> Your goal: Beginning at the line that mentions "Open the customers people icon in sidebar", retype the rest of the records below exactly. Pictures are not part of the copy.
^^^^
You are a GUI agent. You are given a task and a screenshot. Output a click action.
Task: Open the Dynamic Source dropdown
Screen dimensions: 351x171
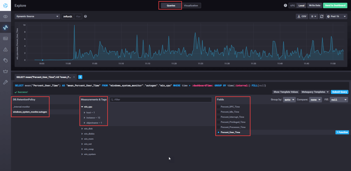37,16
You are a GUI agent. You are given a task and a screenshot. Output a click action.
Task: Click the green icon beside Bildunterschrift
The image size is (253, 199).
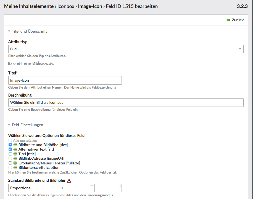click(15, 168)
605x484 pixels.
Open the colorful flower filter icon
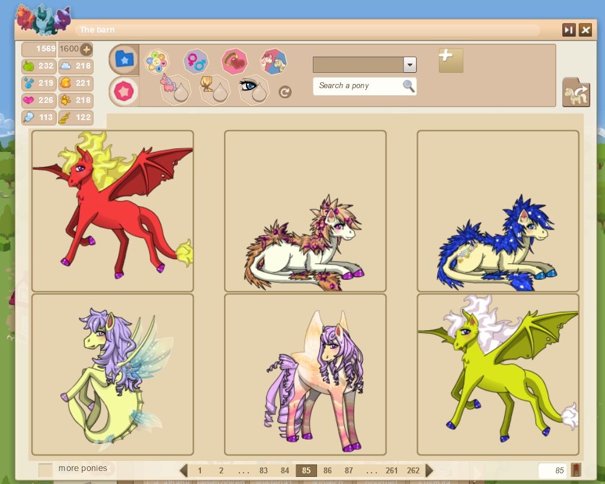[157, 60]
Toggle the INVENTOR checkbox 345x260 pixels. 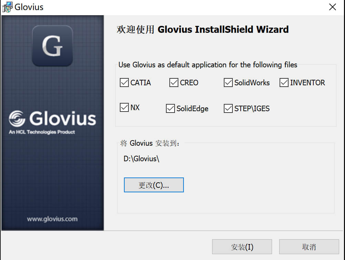(284, 83)
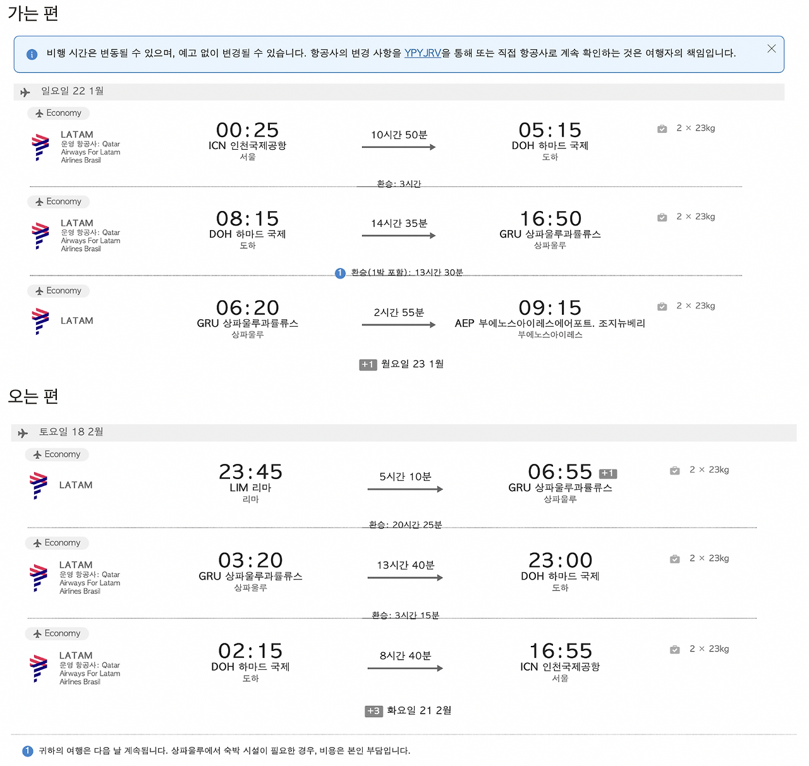The height and width of the screenshot is (766, 809).
Task: Click the baggage icon for the GRU–AEP flight
Action: click(662, 307)
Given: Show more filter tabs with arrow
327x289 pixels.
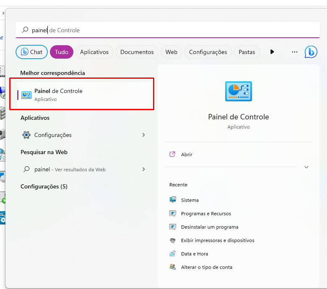Looking at the screenshot, I should click(272, 52).
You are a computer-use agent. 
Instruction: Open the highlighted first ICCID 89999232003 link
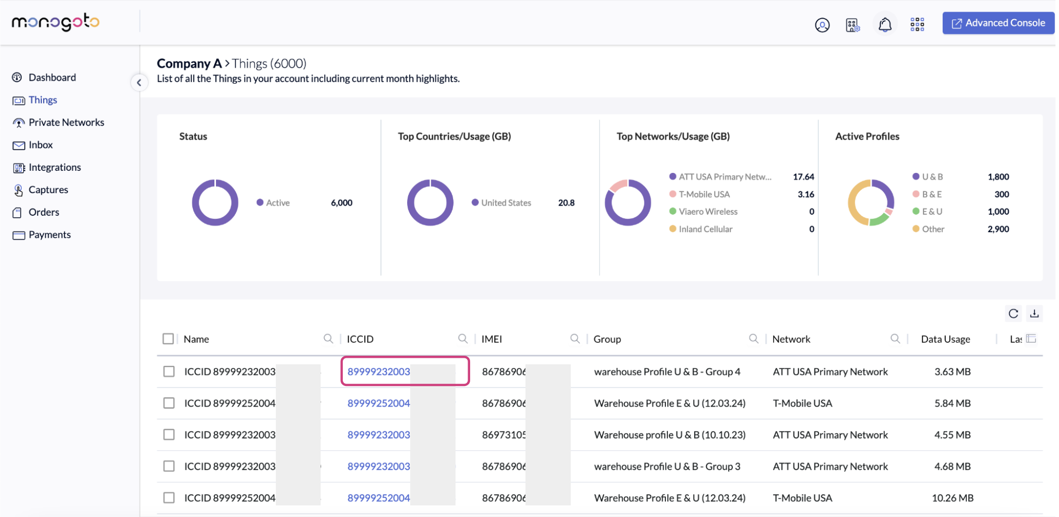click(379, 371)
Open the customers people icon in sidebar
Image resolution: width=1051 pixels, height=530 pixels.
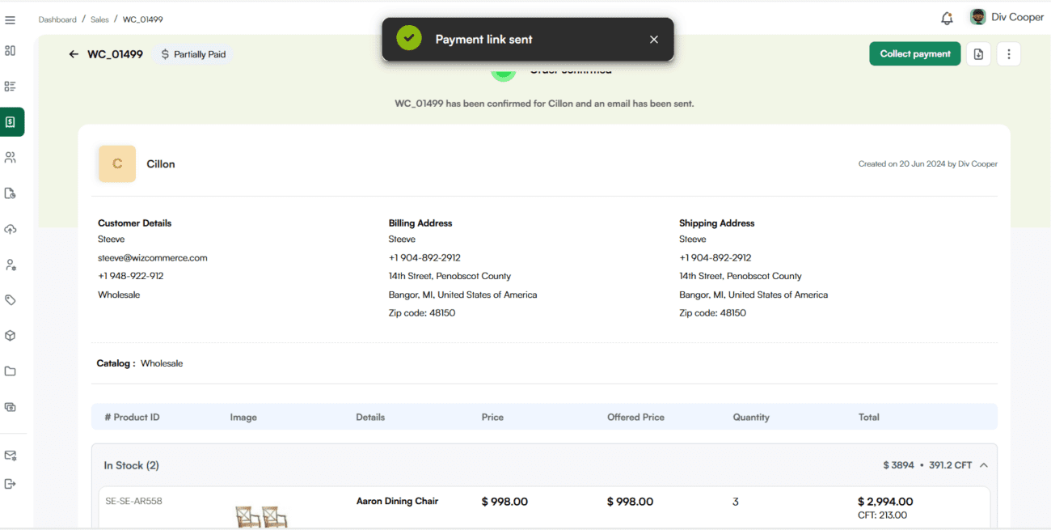coord(11,157)
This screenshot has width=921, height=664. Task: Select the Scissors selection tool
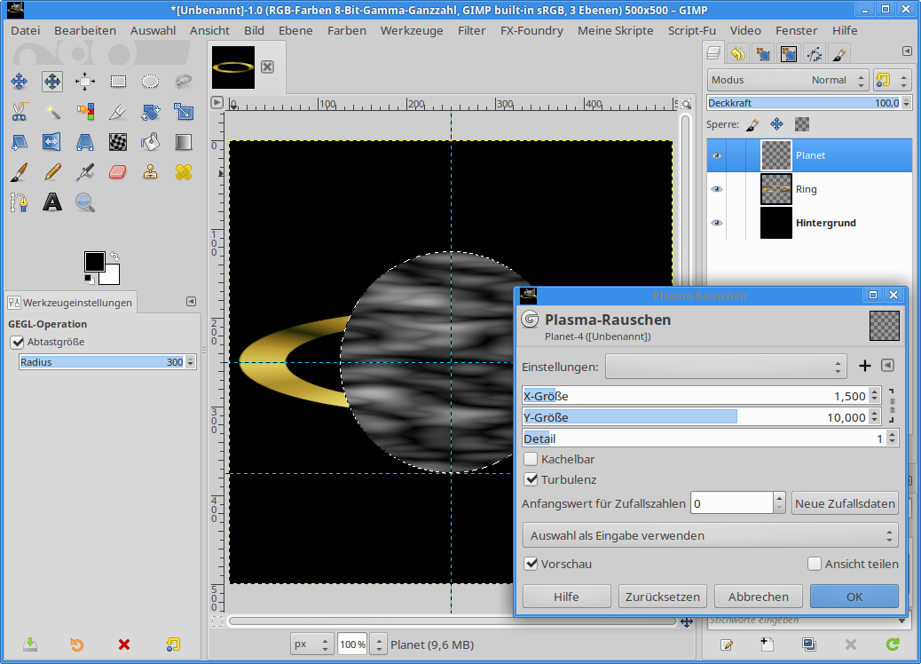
^^^^
> Answer box:
Open the customers people icon in sidebar
Image resolution: width=1051 pixels, height=530 pixels.
coord(11,157)
This screenshot has width=921, height=664. Task: Select the Scissors selection tool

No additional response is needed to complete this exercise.